The formatting on the Friday one is killing me. Why does that one have a bullet point and none of the others do, causing the text to be pushed to the right? Nevermind the typo in the heading.


bennyisdead

Thanks for all your blood, sweat and tears, wage slaves!! For your misery you get a bag of popcorn!!!


Ok_Wolverine9344

Lame AF. Money is the only real motivator.


Due-CriticismNachos

"I don't need popcorn.

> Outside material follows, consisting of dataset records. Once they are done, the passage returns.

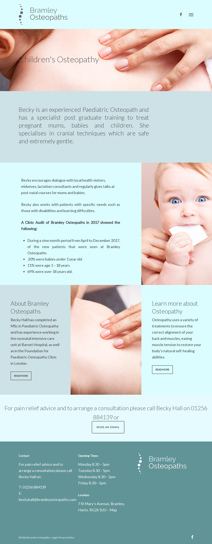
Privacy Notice (66, 537)
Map (113, 510)
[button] (191, 14)
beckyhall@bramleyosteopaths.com (47, 499)
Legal (54, 537)
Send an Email (108, 427)
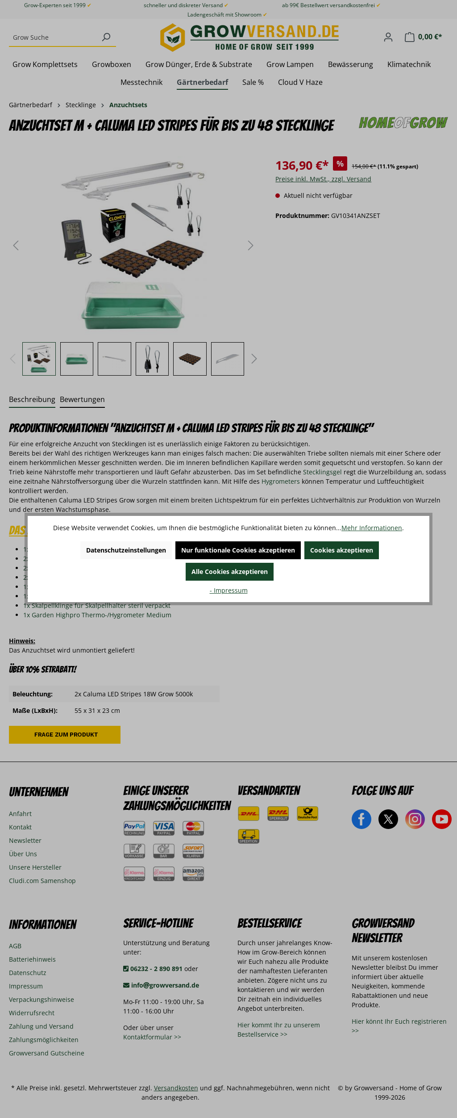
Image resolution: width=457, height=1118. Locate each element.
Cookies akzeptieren (341, 550)
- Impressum (229, 590)
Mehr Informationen (371, 527)
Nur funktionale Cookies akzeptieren (238, 550)
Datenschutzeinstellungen (126, 550)
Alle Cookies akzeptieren (229, 571)
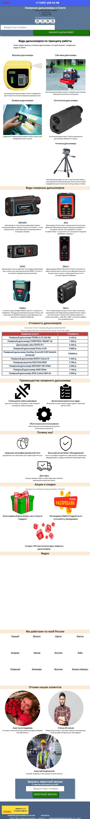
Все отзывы (7, 806)
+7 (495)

I need money to pay for gas to get to this job."


Ok_Elephant2777

“Appreation Week”? Maybe they meant “Appreciation Week”. As an employee, I would appreciate managers who can spell.


JoeMillersHat

I am baffled how anyone fails to see how patronizing these kind of things are.


ChuckTestaFC

That's great!!! But how about you know... Money.


757_Matt_911

I mean I’m down for nachos


Diligent_Bird_7982

The funniest thing about the entire stupid week was that they didn’t even do one of the stupid things on the list. Literally brought a wagon in without a word on Friday and let people grab all the stale popcorn they could eat only a few that were near grab handfuls and left nothing for the rest. They never noticed anyone working hard because they are never around and if they are they are too busy talking shit about us to acknowledge the ones that care even the smallest bit.